Another place where you use percentages is on the business side of your business. You need to add a profit margin to the wood you are selling and the labor to do the work. If your wood cost is $5/ft² and you want to add a 20% profit margin, you DO NOT simply multiply the $5 by 20% ($5 x .2 = $1 to get $6). The $5.25 would represent markup, not margin, and doing that can lead to you going broke!

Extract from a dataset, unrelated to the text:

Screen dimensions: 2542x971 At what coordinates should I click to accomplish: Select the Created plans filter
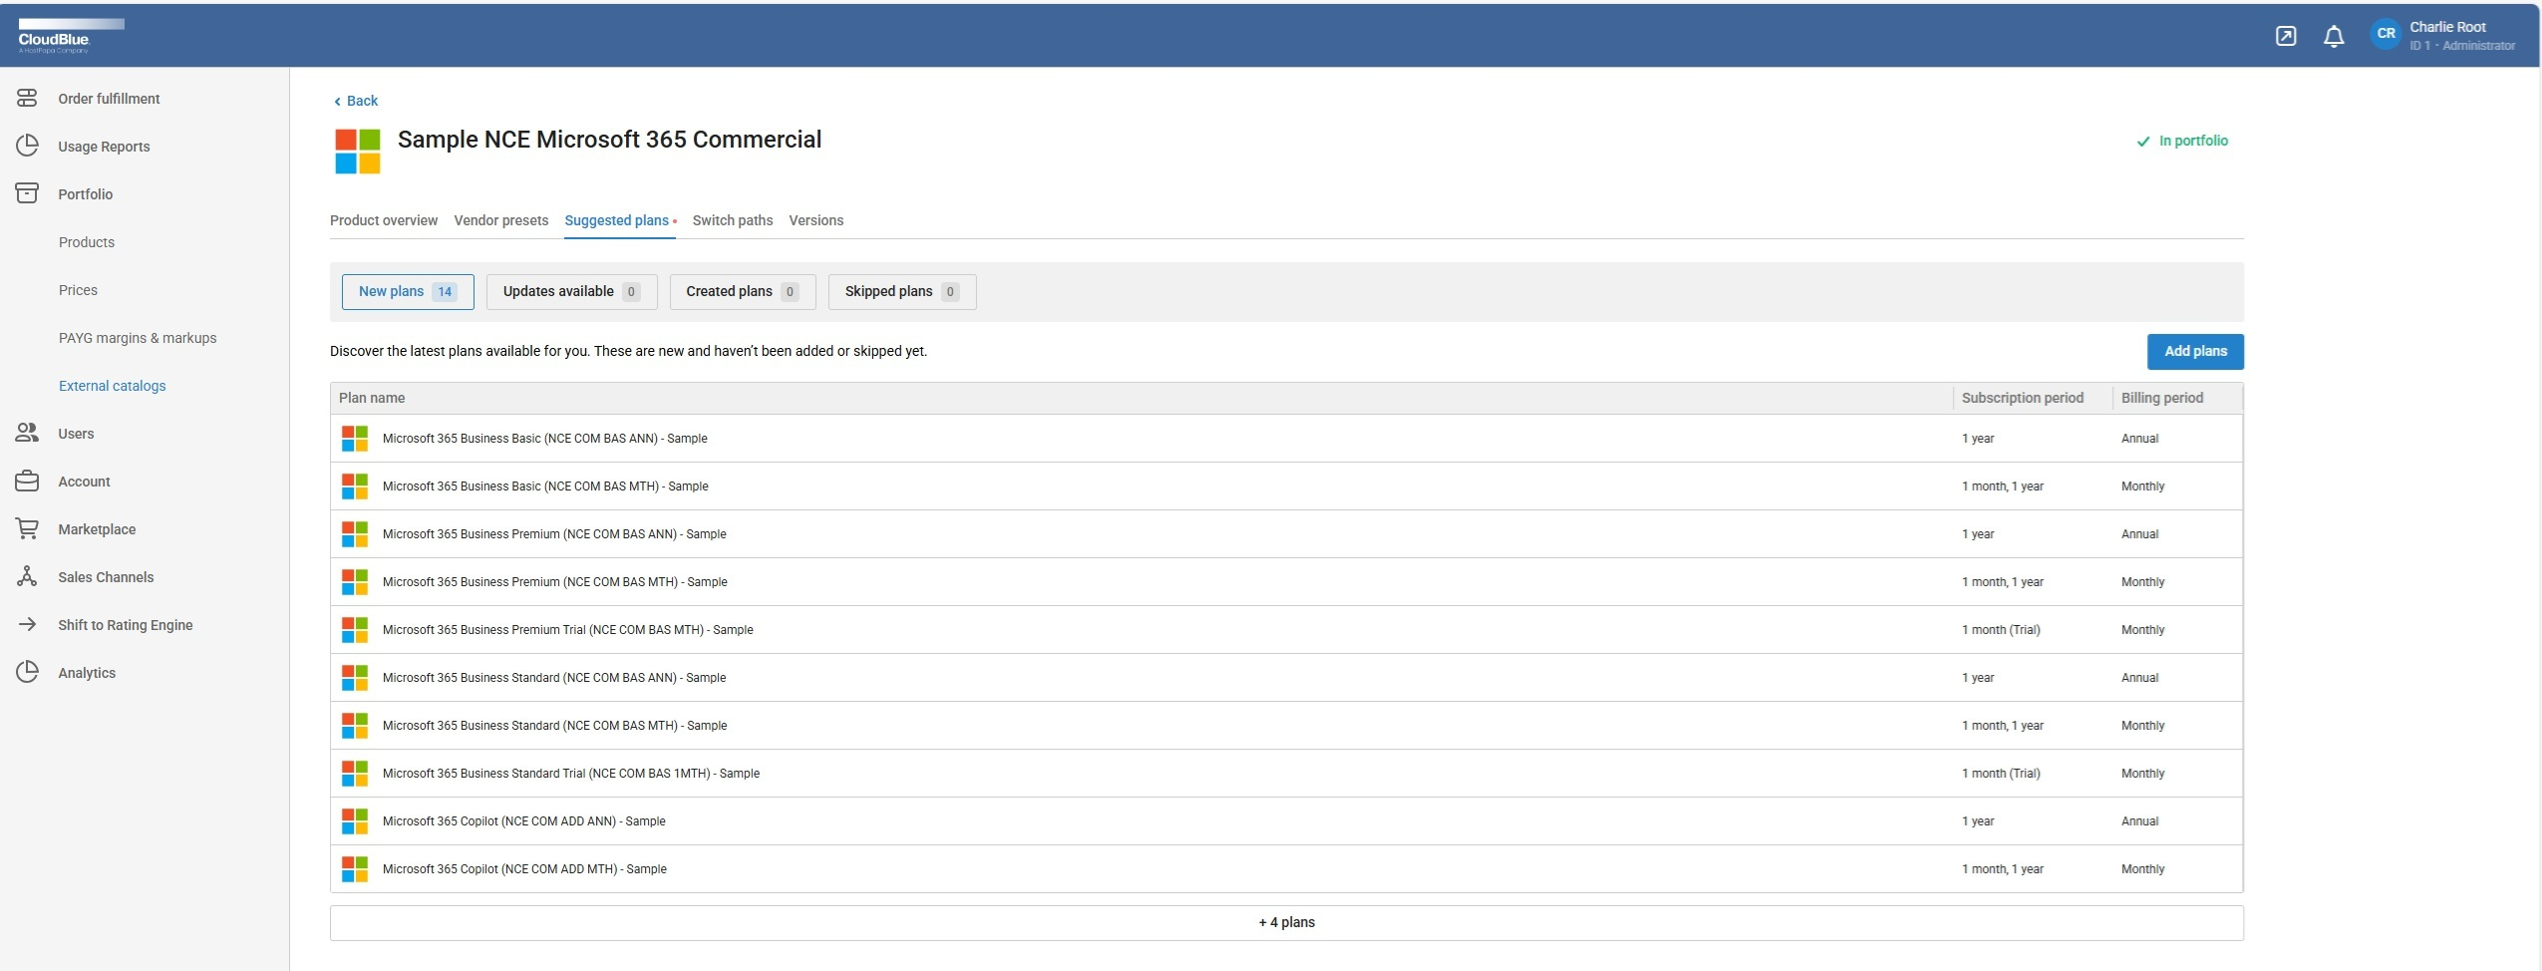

What you are looking for is a profit margin, so for the same $5 cost of material:
1. Change 20% to its decimal: 0.20
2. Subtract 0.2 from 1, equaling 0.8
3. Divide the original price of your product by 0.8: $5 /.8 = $6.25
4. So $6.25 is what your sale price should be if you want a 20% profit margin.
If you used a simple percentage instead of using a margin (markup) percentage, you are leaving money on the table!
How math saved us on this layout
Let me give you one more example where math helped me keep a customer happy. In a multi-million-dollar beach home, we were installing Brazilian cherry inside installed marble rectangular openings (see the photo above), with each opening running down a wide hallway. The designer had her finish carpenter install one of the areas. The wood was 31/4 x ¾ inch, and he started at one end of the 5-by-10-foot area and ended with a cut piece at one end with zero expansion space. To say the designer wasn’t happy is an understatement. Because we were making the custom parquets and medallions in the home already, she asked us to rip out the carpenter’s work and do it with every board being the same exact size.
First, my son Todd and I found out the specific gravity of the wood and calculated how much perimeter space to leave for the expansion of the wood based on the relative humidity of the space and the final width of each board, understanding that solid wood will get bigger across the width of each board and change significantly less in length. Then we determined how wide each plank had to be so every one ended up the exact same size. Sound complicated? Not really. It’s just a matter of getting an accurate measurement of each individual opening in the marble and then dividing to get the width of each plank, including leaving enough room for the expected expansion of the species.
If you still think math is too scary, trust me, I got through school with C- grades in math, and if I could do it, you can, too.